Psychoeducational evaluations are a common sight in many disability offices, however most disability professionals (understandably) do not have formal training in psychoeducational evaluation administration, interpretation, or report writing. It can be a bit confusing to understand where to begin! This webinar will cover a bird's eye view of this topic, including the purpose and limitations of psychoeducational evaluation, the anatomy of a psychoeducational evaluation report, and quick tips for locating meaningful information in the documentation you receive as it relates to accommodation decision-making. While we can't cover years of graduate training in 90 minutes, attendees will walk away feeling more comfortable with the overall concept of psychoeducational evaluation and its accompanying documentation that is likely to come across your desk in your everyday work. (Please note: due to time limitations and autonomy of institutional approaches, this webinar will *not* cover what individual subtests measure, nor will it be prescriptive in regard to concrete cutoff scores.)
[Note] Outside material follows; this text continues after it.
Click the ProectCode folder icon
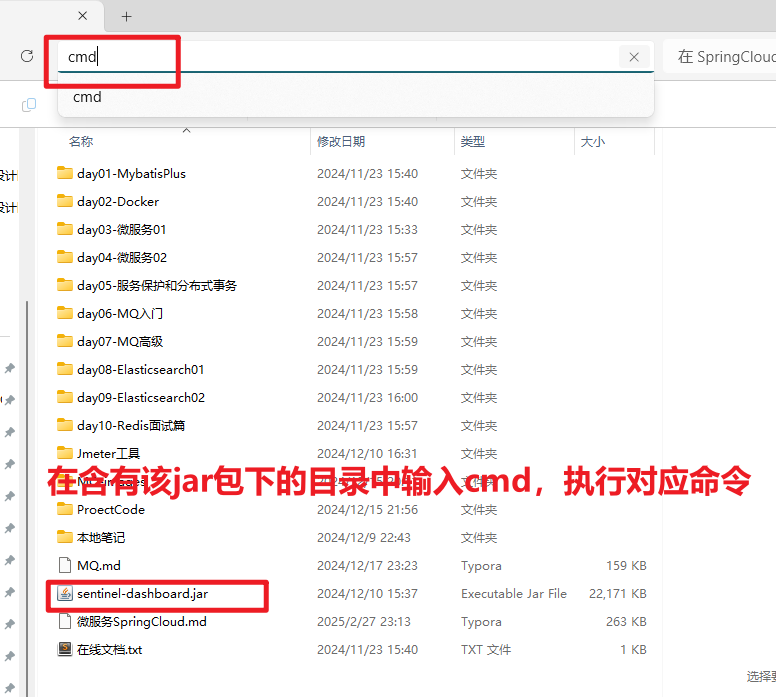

There is a typo in the shared PowerPoint deck in the original recording at the 1 hour, 1 minute mark regarding the letter-word ID and reading fluency subtests and their accompanying test scores. These have been corrected on slide 48 in the handout deck available for download. The plotted scores on slides 49 and 50—both in the handout deck and in the recording—are correct. Apologies!

Contributors

  • Emily Helft

    Emily Helft has over a decade of disabled student support experience in both K12 and higher education. Following her undergraduate work at Wheaton College (Massachusetts), she embarked on a career focused on supporting children and young adults with disabilities. She earned both her M.Ed. and Ed.S. in School Psychology from the College of William & Mary with an intense focus on psychoeducational assessment and evaluation, and worked as a school psychologist in the greater Richmond (Virginia) area for 3 years. After seeing the impact of regularly incorporating technology into her everyday field work supporting students, she transitioned into higher education as an assistive technology specialist. Over the next 6 years, she expanded her skill set into accommodation decision making and case management support, faculty consultation, accessible media production, academic skills development, and community education regarding accessibility and the disability community, with her disability resource office work ultimately culminating in a director role. Once she realized her true passion within the field was clearly tied to education and training, she joined Landmark’s College's LCIRT team to both narrow her focus and broaden her outreach. She is particularly interested in learning and cognition strategies, psychoeducational evaluation, and translating meaningful research into accessible content for students, educators, and parents.

October 5, 2023
Thu 1:00 PM EDT

Duration 1H 30M

This live web event has ended.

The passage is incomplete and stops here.